We definitely are not.

While flaky, earth-friendly fish flipper their way through streams just a few miles from us, we gorge on yellow fin tuna and farmed salmon. Most of the city's crab houses import their crabs from the Gulf of Mexico, and our crab cakes our made with lump from Asia. If we really want to call ourselves a seafood town, we need to educate ourselves on sustainable seafood.

It is not an easy task.

Seafood may be considered non-sustainable because it's endangered, but it could also be because it's farmed in conditions that demolish local watersheds or caught in ways that hurt other species. As the Sun pointed out in an article on the subject, Woodberry Kitchen restaurateur Spike Gjerde, who knows more about food than most, brought in an expert to help him navigate the waters. If Gjerde needs help, how's the normal person supposed to know? Stories of dyed salmon and farmed shrimp masquerading as wild are fairly common. The seafood world is a dangerous place to swim.

A good place to dip your toes in is the Seafood Watch website, which will keep you up to date on what's being caught or raised by responsible methods. The good thing about eating only sustainable seafood is that you don't have to stop eating fish, and you don't have to miss out on crabs or oysters either. You just have to change your ordering habits a bit. Rockfish is every bit as tasty as mahi (much more so, in my own opinion), and in this part of the country a much better fish for the ocean. Plus, while your mahi will always be frozen, your rockfish may actually be fresh.

It would help if restaurants did a better job or highlighting local or sustainable seafood and cutting some of the worst offenders off their menus. Red Lobster is not the kind of restaurant I generally point out as impressive, but this fact certainly is: Red Lobster serves only sustainable seafood. Of course, shipping seafood out to Red Lobsters in the Midwest kind of dulls the positive impact of their dedication to sustainable sourcing, but it is a step in the right direction.

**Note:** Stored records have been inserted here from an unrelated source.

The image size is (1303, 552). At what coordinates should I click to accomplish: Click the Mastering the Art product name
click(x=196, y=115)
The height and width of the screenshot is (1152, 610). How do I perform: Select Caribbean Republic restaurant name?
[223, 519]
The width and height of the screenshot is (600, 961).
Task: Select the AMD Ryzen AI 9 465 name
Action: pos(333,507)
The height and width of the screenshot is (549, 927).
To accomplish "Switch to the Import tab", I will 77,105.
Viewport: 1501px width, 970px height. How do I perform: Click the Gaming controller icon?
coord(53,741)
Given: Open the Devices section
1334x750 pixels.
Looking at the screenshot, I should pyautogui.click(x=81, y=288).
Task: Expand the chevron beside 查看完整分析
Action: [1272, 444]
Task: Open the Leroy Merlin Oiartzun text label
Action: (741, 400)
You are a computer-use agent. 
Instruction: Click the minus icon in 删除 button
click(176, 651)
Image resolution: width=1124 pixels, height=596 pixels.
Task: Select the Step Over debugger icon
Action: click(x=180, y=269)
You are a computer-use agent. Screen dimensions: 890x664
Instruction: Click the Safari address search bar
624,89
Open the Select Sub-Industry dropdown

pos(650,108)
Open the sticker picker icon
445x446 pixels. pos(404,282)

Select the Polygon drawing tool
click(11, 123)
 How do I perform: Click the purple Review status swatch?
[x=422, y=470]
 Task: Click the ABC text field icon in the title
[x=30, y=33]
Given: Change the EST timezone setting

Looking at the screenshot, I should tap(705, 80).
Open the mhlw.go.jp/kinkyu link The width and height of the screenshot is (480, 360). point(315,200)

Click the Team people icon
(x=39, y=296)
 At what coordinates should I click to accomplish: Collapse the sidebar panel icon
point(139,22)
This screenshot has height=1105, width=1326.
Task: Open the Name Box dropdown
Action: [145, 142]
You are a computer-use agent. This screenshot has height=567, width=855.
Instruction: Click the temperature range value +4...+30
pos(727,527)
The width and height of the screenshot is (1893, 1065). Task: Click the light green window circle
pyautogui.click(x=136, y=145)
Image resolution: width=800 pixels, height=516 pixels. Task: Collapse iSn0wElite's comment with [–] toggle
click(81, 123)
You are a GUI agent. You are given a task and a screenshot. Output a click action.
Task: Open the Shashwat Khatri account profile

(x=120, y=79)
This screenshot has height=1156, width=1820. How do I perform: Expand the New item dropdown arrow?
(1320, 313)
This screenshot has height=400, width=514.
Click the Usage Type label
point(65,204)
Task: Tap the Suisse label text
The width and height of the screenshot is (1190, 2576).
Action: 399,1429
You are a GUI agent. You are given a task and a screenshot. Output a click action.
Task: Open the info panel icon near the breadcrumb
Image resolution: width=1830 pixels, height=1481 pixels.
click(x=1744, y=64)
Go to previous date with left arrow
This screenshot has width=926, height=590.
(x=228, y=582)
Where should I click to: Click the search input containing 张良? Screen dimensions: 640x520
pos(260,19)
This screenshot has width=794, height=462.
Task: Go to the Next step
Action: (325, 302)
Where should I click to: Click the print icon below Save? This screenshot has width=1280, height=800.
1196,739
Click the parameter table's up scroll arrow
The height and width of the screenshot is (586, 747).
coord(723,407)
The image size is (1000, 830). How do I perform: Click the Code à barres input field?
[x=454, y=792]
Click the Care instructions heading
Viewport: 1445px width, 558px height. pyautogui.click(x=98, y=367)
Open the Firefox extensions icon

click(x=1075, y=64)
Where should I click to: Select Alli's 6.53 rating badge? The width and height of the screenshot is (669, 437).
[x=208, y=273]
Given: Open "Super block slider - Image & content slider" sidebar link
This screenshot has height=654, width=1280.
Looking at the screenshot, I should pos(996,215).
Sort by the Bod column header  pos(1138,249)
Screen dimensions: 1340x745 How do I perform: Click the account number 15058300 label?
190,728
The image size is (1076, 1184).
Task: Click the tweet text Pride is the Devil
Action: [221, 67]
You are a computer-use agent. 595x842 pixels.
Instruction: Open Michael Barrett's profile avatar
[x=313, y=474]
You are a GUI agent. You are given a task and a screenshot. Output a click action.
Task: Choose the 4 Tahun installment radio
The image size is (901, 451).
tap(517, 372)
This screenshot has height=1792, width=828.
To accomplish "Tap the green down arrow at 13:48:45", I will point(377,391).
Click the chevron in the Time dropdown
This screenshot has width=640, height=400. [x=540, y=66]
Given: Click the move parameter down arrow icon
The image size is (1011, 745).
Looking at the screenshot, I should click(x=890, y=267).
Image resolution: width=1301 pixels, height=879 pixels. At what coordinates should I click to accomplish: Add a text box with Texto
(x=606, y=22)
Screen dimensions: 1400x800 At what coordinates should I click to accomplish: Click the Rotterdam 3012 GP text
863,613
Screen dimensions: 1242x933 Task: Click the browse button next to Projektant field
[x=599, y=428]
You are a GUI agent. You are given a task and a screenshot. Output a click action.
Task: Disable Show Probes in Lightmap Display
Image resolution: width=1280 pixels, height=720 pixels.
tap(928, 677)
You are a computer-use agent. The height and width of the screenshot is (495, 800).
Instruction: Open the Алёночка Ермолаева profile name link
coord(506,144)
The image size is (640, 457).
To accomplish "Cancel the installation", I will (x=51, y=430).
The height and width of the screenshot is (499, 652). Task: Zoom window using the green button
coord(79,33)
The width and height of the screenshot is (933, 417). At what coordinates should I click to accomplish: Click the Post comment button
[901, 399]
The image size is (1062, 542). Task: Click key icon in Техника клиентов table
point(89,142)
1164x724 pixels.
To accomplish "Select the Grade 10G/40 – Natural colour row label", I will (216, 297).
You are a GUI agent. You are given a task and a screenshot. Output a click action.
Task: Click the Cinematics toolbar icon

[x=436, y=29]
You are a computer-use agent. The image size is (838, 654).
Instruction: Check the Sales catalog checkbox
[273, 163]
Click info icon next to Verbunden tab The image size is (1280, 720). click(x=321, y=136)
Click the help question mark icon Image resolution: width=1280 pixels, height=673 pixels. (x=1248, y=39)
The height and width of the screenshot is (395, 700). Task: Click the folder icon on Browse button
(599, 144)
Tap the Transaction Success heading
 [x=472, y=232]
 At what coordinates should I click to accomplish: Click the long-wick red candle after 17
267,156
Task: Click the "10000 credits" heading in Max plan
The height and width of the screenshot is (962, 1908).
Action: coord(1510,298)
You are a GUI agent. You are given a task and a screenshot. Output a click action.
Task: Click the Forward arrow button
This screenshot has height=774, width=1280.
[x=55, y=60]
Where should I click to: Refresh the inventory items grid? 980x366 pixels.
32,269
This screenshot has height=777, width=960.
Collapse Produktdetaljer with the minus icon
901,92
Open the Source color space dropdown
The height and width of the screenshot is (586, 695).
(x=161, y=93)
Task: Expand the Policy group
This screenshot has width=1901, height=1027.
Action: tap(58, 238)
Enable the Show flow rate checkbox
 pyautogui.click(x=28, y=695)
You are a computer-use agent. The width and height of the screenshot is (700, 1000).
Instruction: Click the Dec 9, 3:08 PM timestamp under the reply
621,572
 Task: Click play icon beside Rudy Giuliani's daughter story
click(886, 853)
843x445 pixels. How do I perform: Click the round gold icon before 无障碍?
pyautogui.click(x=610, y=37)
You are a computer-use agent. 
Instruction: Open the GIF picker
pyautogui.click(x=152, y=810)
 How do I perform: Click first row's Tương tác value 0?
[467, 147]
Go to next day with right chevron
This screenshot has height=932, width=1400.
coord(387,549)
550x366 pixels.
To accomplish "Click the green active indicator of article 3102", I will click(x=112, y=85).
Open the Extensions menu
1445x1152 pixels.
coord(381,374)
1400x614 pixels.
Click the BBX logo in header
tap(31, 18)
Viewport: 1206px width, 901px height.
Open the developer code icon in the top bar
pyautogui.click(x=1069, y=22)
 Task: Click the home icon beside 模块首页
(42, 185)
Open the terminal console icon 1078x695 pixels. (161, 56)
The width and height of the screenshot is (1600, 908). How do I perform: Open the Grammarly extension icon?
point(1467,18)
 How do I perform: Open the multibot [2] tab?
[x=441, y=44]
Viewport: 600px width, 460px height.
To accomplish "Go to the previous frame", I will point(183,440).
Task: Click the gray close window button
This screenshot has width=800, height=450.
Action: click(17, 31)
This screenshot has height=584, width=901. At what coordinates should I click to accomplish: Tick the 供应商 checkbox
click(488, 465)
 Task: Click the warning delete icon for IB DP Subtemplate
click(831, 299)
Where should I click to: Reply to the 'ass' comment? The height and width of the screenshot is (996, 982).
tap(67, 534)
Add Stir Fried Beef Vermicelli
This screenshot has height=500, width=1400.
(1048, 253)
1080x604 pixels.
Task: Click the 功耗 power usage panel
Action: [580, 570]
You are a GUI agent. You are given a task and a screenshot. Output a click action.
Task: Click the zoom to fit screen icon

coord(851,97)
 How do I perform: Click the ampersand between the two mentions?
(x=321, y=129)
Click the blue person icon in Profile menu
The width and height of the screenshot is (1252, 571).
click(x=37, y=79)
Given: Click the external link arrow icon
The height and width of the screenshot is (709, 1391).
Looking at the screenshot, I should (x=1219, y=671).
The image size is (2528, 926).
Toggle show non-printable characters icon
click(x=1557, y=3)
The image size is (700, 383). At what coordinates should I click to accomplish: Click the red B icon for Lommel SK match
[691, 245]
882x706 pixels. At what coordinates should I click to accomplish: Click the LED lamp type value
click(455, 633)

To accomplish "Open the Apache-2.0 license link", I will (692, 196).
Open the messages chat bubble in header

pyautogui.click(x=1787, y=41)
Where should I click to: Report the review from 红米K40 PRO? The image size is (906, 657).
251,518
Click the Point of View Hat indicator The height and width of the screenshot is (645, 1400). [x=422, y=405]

One of the worst offenders is the proliferation of sushi-grade tuna on menus everywhere. I love a piece of ahi on a nice salad, but how many of the sports bars and taverns with ahi on their menu really do right by this delicacy?

The blame doesn't rest solely on the restaurants, though. We order that ahi. How many times do we pass up local options because we don't know them? Maryland Seafood.org will give you a good idea of what to look for on menus.

Another bonus of eating locally and sustainably: it's often cheaper. Take croaker, which is common in local waters but rare on menus. It's inexpensive and tasty. Clams, flounder, and catfish are all other species you ought to give a try. Seafood doesn't get better than flounder stuffed with crab meat (just make sure the flounder is line caught and not trawled). A few local chefs have even been experimenting with snakehead fish, the invasive Asian species that's damaging Maryland ecosystems. Imagine how delicious saving your local streams could taste.

Sticking to a diet that's healthy for the planet is no easy task, but with sustainable seafood we have the rare chance to save money and get higher quality, fresher, and tastier meals. That sounds like the right course for a seafood city.